A meeting of creditors is scheduled for December 3 at which they will be provided with an update on the financial position of the company.

Managing director Deon Joubert announced on July 25 that Absolute Capital was temporarily suspending its Yield Strategies Funds, classes A and C of the Absolute Capital Yield Strategies Fund and the Absolute Capital Yield Strategies Fund NZD, due to lack of credit market liquidity.

In a statement, Joubert said that the funds had exposure to structured credit assets including collateralised debt obligations, credit opportunity funds and Australian asset-backed securities. He said that while the funds maintained a diversified portfolio of investments and did not invest in the higher-risk equity tranches of the CDO market, ‘the general lack of liquidity in the market, and in particular the CDO debt market backed by senior secured loans where we invest, led to the decision to temporarily close the funds to … protect investors.’

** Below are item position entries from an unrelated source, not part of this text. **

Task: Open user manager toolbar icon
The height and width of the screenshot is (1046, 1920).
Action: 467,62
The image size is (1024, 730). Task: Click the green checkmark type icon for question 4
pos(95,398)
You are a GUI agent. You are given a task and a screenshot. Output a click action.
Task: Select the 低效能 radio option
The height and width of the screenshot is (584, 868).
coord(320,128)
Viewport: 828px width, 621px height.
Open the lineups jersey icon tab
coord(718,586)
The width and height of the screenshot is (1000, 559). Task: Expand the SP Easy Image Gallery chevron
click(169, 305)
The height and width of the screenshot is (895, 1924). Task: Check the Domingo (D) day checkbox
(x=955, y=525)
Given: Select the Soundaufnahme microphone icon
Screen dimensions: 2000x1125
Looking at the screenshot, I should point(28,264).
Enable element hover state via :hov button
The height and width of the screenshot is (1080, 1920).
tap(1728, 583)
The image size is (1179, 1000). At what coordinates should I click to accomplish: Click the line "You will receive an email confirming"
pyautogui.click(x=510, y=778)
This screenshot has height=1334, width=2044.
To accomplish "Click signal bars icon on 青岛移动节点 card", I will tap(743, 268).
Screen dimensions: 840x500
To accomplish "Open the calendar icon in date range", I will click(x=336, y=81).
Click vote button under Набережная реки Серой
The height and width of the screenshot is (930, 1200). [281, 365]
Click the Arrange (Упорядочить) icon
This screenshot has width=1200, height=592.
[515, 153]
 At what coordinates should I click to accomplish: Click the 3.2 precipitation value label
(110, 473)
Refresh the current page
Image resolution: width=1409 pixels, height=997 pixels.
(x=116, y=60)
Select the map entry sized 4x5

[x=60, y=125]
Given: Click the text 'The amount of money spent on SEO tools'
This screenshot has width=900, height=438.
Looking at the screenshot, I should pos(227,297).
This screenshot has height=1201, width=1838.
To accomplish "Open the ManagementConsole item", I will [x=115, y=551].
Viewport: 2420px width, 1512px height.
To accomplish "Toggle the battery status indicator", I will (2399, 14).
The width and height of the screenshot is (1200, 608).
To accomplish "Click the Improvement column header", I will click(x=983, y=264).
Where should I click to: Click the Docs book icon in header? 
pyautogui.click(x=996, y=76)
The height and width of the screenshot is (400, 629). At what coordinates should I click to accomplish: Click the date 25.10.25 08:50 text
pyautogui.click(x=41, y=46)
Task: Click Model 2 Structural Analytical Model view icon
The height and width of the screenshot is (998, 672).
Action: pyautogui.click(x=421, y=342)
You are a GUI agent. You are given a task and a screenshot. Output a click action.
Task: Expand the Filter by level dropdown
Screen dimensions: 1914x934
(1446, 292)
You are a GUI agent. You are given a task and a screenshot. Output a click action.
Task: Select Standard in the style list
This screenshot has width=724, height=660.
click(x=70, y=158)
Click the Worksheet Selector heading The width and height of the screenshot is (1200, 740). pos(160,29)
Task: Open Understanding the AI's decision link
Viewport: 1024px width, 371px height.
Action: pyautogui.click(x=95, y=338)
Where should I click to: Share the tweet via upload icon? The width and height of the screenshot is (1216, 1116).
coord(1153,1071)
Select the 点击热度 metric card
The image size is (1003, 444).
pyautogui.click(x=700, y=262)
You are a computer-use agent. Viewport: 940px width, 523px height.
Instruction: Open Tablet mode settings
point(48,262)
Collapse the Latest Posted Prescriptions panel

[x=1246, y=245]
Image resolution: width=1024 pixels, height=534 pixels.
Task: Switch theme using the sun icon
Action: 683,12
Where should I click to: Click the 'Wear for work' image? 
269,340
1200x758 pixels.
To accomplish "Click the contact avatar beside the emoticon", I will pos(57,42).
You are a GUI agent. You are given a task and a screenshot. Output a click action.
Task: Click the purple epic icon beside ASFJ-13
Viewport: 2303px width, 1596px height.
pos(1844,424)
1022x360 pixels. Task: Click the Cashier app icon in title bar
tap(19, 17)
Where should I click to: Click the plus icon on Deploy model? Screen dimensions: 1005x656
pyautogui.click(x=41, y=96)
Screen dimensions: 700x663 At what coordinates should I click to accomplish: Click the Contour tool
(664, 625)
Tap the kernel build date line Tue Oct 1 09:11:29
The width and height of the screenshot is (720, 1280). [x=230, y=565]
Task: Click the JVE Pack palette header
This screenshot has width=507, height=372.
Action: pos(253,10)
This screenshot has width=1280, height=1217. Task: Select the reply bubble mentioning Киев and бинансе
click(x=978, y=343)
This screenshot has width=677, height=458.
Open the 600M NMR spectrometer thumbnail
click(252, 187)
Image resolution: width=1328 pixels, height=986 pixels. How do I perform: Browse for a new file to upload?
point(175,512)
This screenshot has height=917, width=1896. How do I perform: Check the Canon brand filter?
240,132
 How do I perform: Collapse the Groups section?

Joubert insisted that Absolute Capital’s credit funds and the Australian asset-backed security components of the funds were performing well, and that the funds’ exposure to US sub-prime assets was less than 5 per cent, while the manager used little leverage.

‘Absolute Capital believe a temporary closure of the funds is the best defensive measure to protect the longer-term interests of our investors and to ensure equity amongst all investors as we manage any withdrawal requests, given the current illiquid nature of the funds’ investments,’ Joubert said.

At the time, Absolute Capital indicated that it hoped to be able to resume redemptions by late October, an aspiration that was not fulfilled, although the funds did pay a distribution to investors for the quarter to September 30.

‘Absolute Capital encourages investors to adopt a 12 to 18 month view because, notwithstanding the present volatility, we believe the market will provide some good opportunities,’ Joubert said in July. ‘We are expecting that markets will settle over the next few months, in which case investors in the funds may be able to benefit from these opportunities and improved market conditions.’